All-uppercase strings and `camelCase` JSON serialization (in .NET)

I was recently debugging an issue where two systems expected the contract to be using the camelCase style, but miscommunicated because they assumed a different transformation result for an all-uppercase string like URL:

  • System 1 serialized it as url
  • System 2 serialized it as uRL

Which of them was right, and which was buggy?

The short answer is that there’s no single industry standard defining what is right here. Libraries might handle edge cases differently. If you need compatibility, it’s helpful to examine the libraries you need to ensure they are doing what you expect.

Experiment: .NET serializers vs all-uppercase strings

Acronyms and abbreviations are common in property names. Objects might contain properties containing strings like URL, API, HTTP etc.

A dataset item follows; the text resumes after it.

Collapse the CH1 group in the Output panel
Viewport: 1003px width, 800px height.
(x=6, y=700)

Such property names are transformed differently depending on the serializer and settings you use.

This experiment examines how popular .NET JSON serializers handle acronym casing when converting strings to camelCase during serialization.

Serializer Style URL URLPath MyURL IOStream M4AFileName
Newtonsoft.Json CamelCase url urlPath myURL ioStream m4AFileName
System.Text.Json CamelCase url urlPath myURL ioStream m4AFileName
Newtonsoft.Json Default URL URLPath MyURL IOStream M4AFileName
System.Text.Json Default URL URLPath MyURL IOStream M4AFileName
Newtonsoft.Json SnakeCase url url_path my_url io_stream m4_a_file_name
System.Text.Json SnakeCaseLower url url_path my_url io_stream m4_a_file_name
Newtonsoft.Json KebabCase url url-path my-url io-stream m4-a-file-name
System.Text.Json KebabCaseLower url url-path my-url io-stream m4-a-file-name

Conclusions

The key learnings for me are:

  1. In camelCase style, acronyms at the beginning of property names are handled differently from the ones in the middle/end of the string.
  2. System.Text.Json and Newtonsoft.Json transform acronyms to lowercase in the same way in all cases I tested, suggesting high compatibility of those style transformations.
  3. Many state-of-the-art LLM models are confused about this in 2025 and suggest the output would lowercase only the first letter (e.g., URL → uRL), which is not true for the popular .NET serializers.
  4. If you want to convert a string to camelCase style, don’t let LLMs trick you into oversimplified implementations that only replace the first character of the string. Instead, use a mature library like System.Text.Json to do it for you!